The school is located in western Massachusetts, on the Vermont border, about 90 miles northwest of Boston. I know this part of the country: it is a mostly rural stretch of the Connecticut River Valley. It’s not take-your-breath-away gorgeous like the Rockies, it’s more old-fashioned, romantic, New Englandish beautiful. And the location is great for students who don’t want to be in an urban setting, but don’t want to live like hermits, either. Northfield is within easy striking distance of other college towns such as Amherst and Northampton, cultural centers such as Williamstown, and winter sports venues such as Brattleboro.

If you aren’t familiar with Thomas Aquinas College, the school follows the Great Books approach to education. The faculty guides students through the most important texts in every field — from science and mathematics, to philosophy, theology, and literature. In 1971, when Aquinas was just a start-up, so many Catholic colleges and universities in the United States were losing or compromising their distinctive Catholic character. The founders of Thomas Aquinas College dedicated themselves to passing on to future generations what they defined as “the great intellectual patrimony of our civilization and the wisdom of the Church’s greatest thinkers.”

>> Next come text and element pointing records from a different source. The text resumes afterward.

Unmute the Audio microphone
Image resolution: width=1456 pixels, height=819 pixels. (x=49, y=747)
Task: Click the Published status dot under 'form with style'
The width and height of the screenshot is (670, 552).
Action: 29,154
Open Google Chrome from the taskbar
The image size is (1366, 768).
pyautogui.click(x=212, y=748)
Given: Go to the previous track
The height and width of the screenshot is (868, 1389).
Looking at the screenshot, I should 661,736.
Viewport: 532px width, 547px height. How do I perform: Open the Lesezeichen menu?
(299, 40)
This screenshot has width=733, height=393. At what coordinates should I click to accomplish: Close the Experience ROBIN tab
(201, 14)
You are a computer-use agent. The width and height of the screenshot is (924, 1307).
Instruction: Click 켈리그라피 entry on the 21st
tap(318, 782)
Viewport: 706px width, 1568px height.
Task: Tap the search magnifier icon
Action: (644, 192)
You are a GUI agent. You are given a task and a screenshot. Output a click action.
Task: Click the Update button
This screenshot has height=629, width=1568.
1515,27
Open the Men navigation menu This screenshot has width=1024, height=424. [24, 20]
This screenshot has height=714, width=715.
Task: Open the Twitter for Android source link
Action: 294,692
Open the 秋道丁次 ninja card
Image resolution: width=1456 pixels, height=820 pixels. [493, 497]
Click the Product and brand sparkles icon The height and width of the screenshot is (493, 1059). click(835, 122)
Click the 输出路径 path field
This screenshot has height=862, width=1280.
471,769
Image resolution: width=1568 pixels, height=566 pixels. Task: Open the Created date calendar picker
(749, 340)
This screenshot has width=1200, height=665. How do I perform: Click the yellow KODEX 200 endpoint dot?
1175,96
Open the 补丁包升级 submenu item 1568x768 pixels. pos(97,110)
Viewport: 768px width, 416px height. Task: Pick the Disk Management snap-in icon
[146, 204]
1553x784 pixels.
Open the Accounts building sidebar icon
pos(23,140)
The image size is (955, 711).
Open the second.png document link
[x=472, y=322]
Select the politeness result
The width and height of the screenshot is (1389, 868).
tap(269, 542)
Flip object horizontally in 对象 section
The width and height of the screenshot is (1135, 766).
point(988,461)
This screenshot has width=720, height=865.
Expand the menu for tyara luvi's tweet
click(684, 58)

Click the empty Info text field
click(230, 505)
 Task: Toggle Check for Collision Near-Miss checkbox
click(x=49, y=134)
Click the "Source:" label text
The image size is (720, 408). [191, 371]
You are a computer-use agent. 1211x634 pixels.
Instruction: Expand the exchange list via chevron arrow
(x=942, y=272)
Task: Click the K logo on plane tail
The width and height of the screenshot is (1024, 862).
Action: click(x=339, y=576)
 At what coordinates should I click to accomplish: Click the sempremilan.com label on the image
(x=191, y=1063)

Since then, year after year, Aquinas has ranked among the best colleges in the nation. The Princeton Review gave Aquinas a score of 96 for academics and 95 for quality of life on campus. The Newman Guide to Choosing a Catholic College hailed Aquinas for its “impressive intellectual rigor that is matched by a commitment to orthodox Catholicism.” And Aquinas made U.S. News & World Report’s Top 40 list of “Great Schools, Great Prices.”

Over the years, members of the college’s alumni have received awards from the Ford Foundation, Fulbright, the National Science Foundation, the National Endowment for the Humanities Younger Scholars, as well as countless fellowships to study for advanced degrees.

Aquinas also fosters the Catholic devotional life of its students, faculty, and staff. Mass is offered twice daily, and the first Mass of the day is the traditional Latin Mass. No classes are scheduled during Mass times so everyone on the campus has an opportunity to attend. The college chaplains hear confessions daily. In addition, recitation of the rosary and the Liturgy of the Hours, retreats, holy hours, and processions on major feast days are integral to life at Aquinas.

Not surprisingly for a school that places such emphasis on the spiritual life of its students, more than eleven percent of Thomas Aquinas College alumni have entered the priesthood or the religious life. And now that Aquinas has a new campus, the Catholic Church in America can expect that the college’s vocations will double. I don’t know how that rock-ribbed evangelical Dwight Moody would have felt about those stats, but St. Thomas Aquinas would have been thrilled.

(Thomas J. Craughwell is the author of Saints Behaving Badly and This Saint Will Change Your Life.)